* _DIRECTIONS_: Across the data below, in how many lines does the word "Task" appear? Give only the number.

* _RECORD EXTRACTS_:

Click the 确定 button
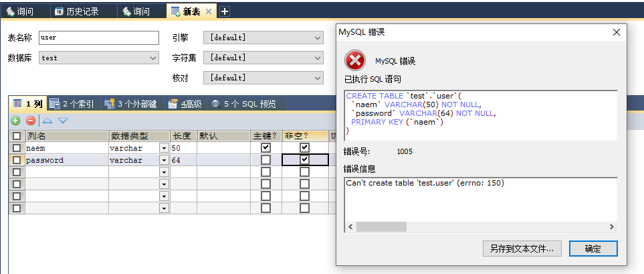 [x=593, y=249]
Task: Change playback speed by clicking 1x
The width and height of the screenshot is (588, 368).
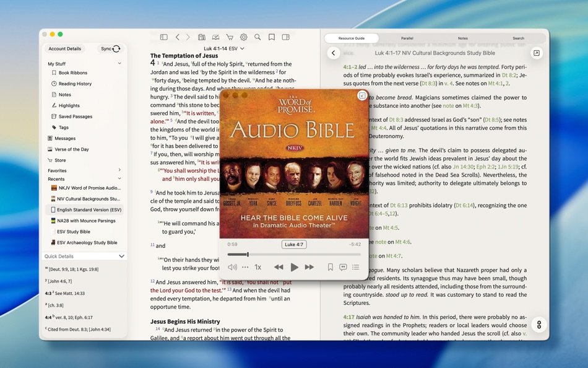Action: (x=257, y=266)
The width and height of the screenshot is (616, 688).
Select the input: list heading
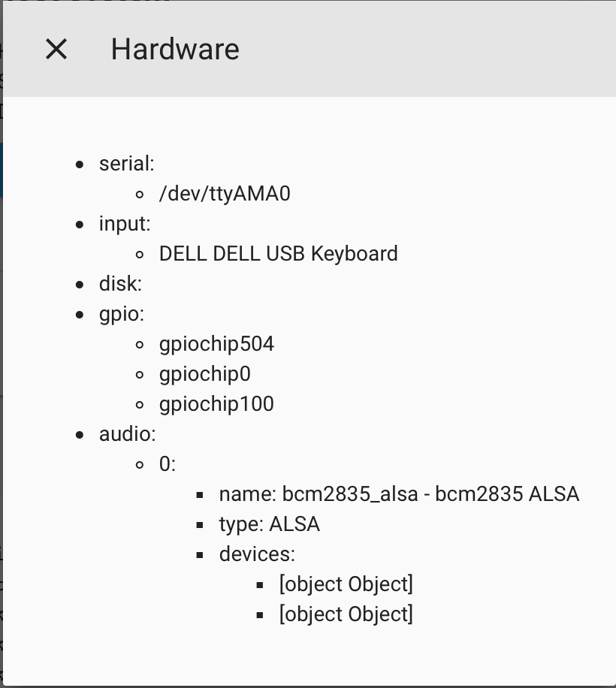pos(125,224)
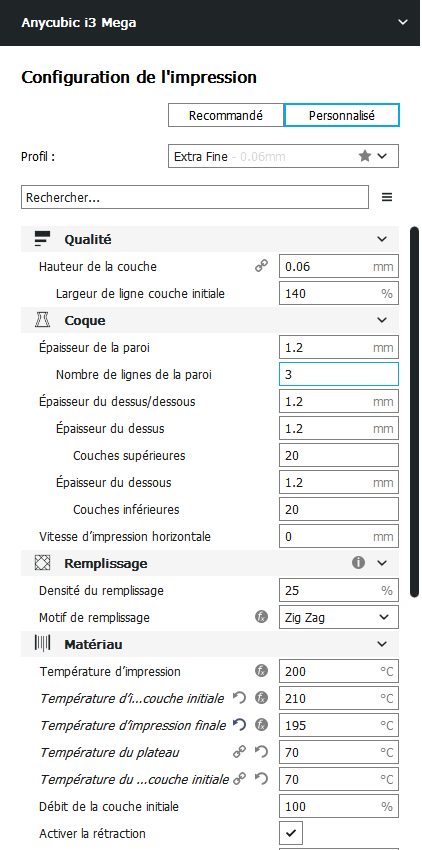Click the fx icon next to Température d'impression
Image resolution: width=422 pixels, height=850 pixels.
[261, 671]
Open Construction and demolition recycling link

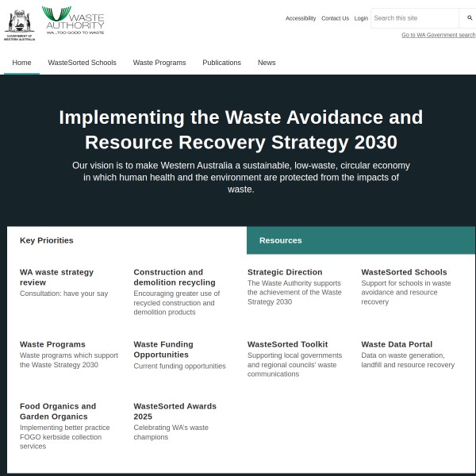[174, 277]
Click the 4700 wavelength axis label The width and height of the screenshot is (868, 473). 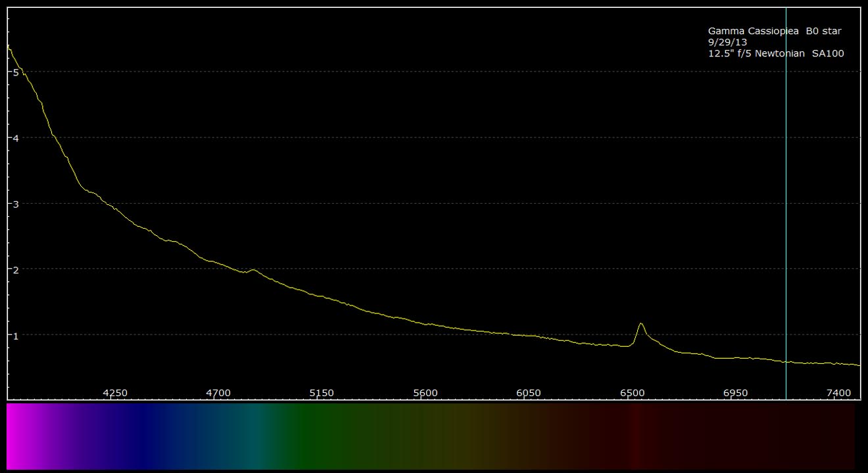pos(218,393)
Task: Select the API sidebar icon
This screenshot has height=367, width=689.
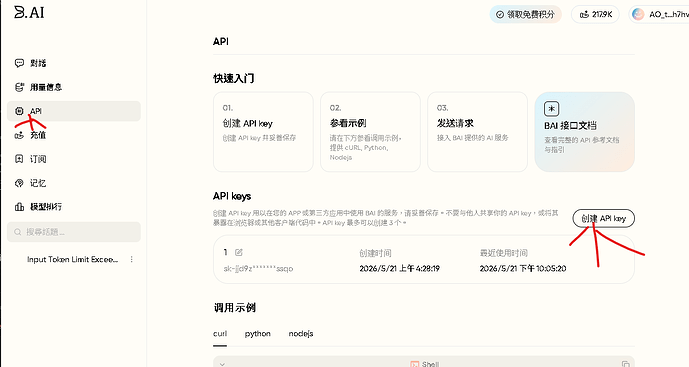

* _WRITTEN RESPONSE_: 2